Clara expressou as raízes do Brasil com sua maneira de vestir-se, com sua voz de cristal. Cantou jongo, ciranda, baião, coco, modinha, ponto de umbanda e, sobretudo, samba, em suas mais variadas formas. Num momento de divisão da música brasileira causada pelo Tropicalismo, em que se diagnosticava a morte do samba, Clara – tendo como companheiro de empreitada musical Martinho da Vila - devolveu ao samba a posição que o gosto popular nunca lhe tirara. Seus discos bateram recordes de vendagem; nunca uma cantora vendera tanto quanto Clara Nunes naqueles tormentosos anos 70.

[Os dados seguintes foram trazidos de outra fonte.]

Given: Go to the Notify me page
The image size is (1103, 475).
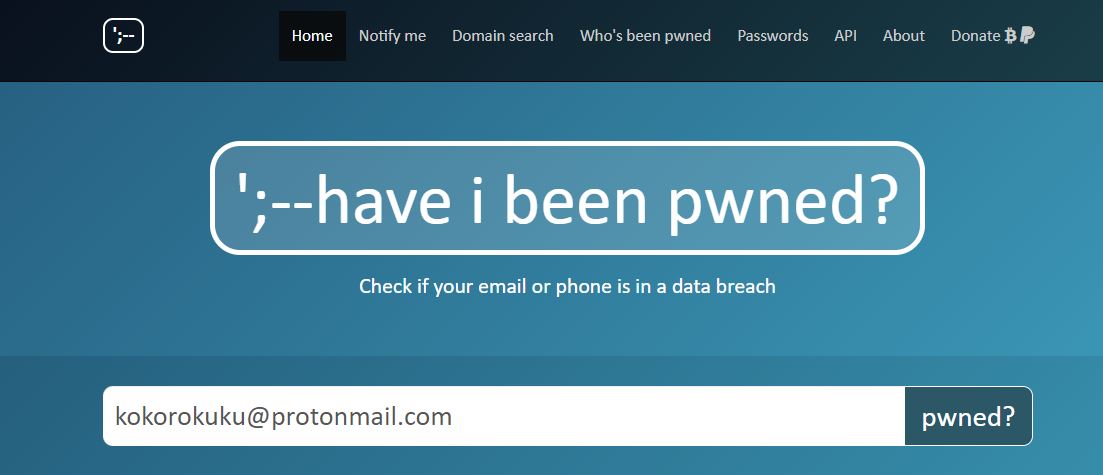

O sucesso de Clara abriu espaço para outros cantores de samba: Beth Carvalho, Alcione, Roberto Ribeiro, João Nogueira – este, aliás, está diretamente ligado à carreira de Clara como compositor. Suas músicas foram gravadas por ela nos primeiros discos – e depois, quando formou a bela parceria com Paulo César Pinheiro, continuou emplacando sucessos na voz da Guerreira e no seu próprio vozeirão à Ciro Monteiro.

A referência à Elis Regina não se esgota nas diferenças das láureas póstumas a que cada uma tem direito, tampouco no que se assemelhavam: o carisma, a capacidade de despertar emoção no público. Contemporâneas, ambas começaram a carreira na mesma época, mas com trajetórias, influências e públicos diferentes. Elis, jazzística, filha degenerada da bossa-nova, representava o Brasil sofisticado e efervescente dos anos 60.

Clara, por sua vez - e não ao contrário, como se poderia inferir -, representava o Brasil profundo, o Brasil das três raças, o Brasil das senzalas, dos mucambos, do progresso e das covas rasas – mas também das casas-grandes, dos sobrados, da ordem e dos jazigos. Era, ao mesmo tempo, pré-58 e pós-68: mostrou que a tríade formadora da música brasileira – samba, bossa-nova e MPB – poderia conviver pacificamente. E quão essas classificações eram reducionistas, por desprezar nossa riqueza regional.

Canto das três raças, faixa-título do disco de 76, é o lamento do povo brasileiro em forma de samba:

Ninguém ouviu um soluçar de dor
No canto do Brasil.
Um lamento triste sempre ecoou
Desde que o índio guerreiro
Foi pro cativeiro e de lá cantou.
Negro entoou um canto de revolta pelos ares
No Quilombo dos Palmares, onde se refugiou.
Fora a luta dos inconfidentes
Pela quebra das correntes.
Nada adiantou.
E de guerra em paz, de paz em guerra,
Todo o povo dessa terra
Quando pode cantar,
Canta de dor.
E ecoa noite e dia: é ensurdecedor.
Ai, mas que agonia
O canto do trabalhador...
Esse canto que devia ser um canto de alegria
Soa apenas como um soluçar de dor


Ele despertou o Brasil que está no inconsciente coletivo do nosso povo. O Brasil das três raças. Este é o seu segredo.